Henry Bachofer, speaking for the American Hospital Association, which represents almost all of the nation's 6,100 hospitals, called the 0.5 percent increase "inadequate" and said, "Given what they're doing on rates, it raises some serious questions about the viability of inorporating capital" in the rates for patient care. He said AHA preferred a 10-year transition on capital.

Roper said he will consider appeals for a longer transition and other possible changes before deciding whether to make the regulation final.

While Bowen, in announcing the proposed new payment policies yesterday, did not link them with the inspector general's report on 1984 hospital profits, the report does support the belief of many in the Reagan administration that Medicare reimbursements can be curtailed without damaging the hospital industry.

HHS Inspector General Richard P. Kusserow, in an internal memorandum addressed to Roper and obtained by The Washington Post, said his agency surveyed hospitals using the new prospective payment system in 1984, its first year, and found that their average profit on Medicare in-patient operations was 14.97 percent of the revenues received from Medicare, $5.5 billion if projected to all 5,405 hospitals then in the payment system. His agency did not calculate the non-Medicare portion of hospital operations. While profits measured 14.97 percent on Medicare inpatient revenues, they were 24.87 percent profit as a return on invested capital.
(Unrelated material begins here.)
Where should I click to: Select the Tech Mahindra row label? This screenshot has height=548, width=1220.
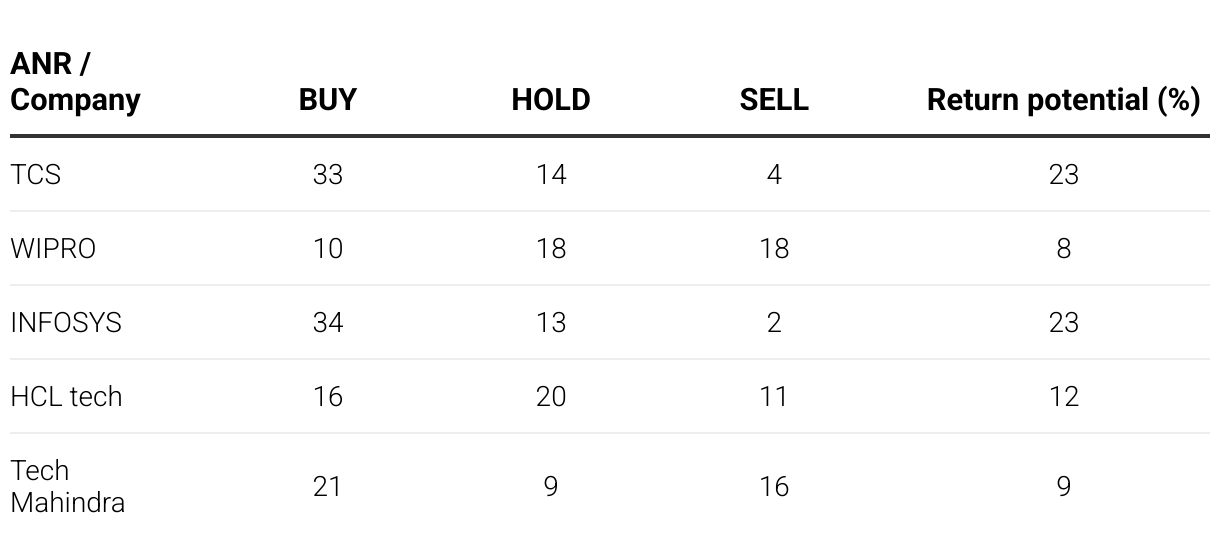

Kusserow's memorandum was based on a survey of 2,099 of the 5,405 hospitals involved in the prospective payment system. It said that 82 percent of the hospitals surveyed made a profit, averaging $1.3 million per facility. The memorandum said one tax-exempt teaching hospital in Ohio earned $24 million on $88 million in Medicare revenue, a second such hospital in California earned $22 million on $52 million in Medicare income while another facility in Texas earned $22 million on $55 million.
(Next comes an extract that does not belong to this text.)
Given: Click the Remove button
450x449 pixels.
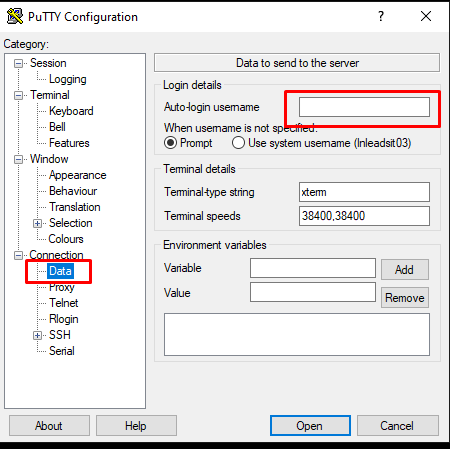Looking at the screenshot, I should 405,297.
Sections of the study that have been reported on earlier said that teaching hospitals averaged 18.28 percent profit on Medicare income while nonteaching averaged only 12.42 percent; that for-profit hospitals averaged 17.89 percent profit on Medicare operations while nonprofit averaged only 14.75 percent, and that urban hospitals averaged 16.08 percent while rural hospitals averaged only 9.22 percent.

Kusserow's memorandum said profits were so high because the government had set initial prospective payment rates too high for certain illnesses when the new Medicare payment system began.

Bromberg said this data on profits is "old and irrelevant. Since 1984 we have had two years of near freezes on rates while costs were going up, and profits have dropped considerably." Jack Owen, AHA executive vice president, said, "Talking about data that goes as far back as October 1983 is moot. If hospitals were in fact earning those profits at that time, it should have no bearing whatsoever on decisions affecting rates of payment for 1986 and 1987."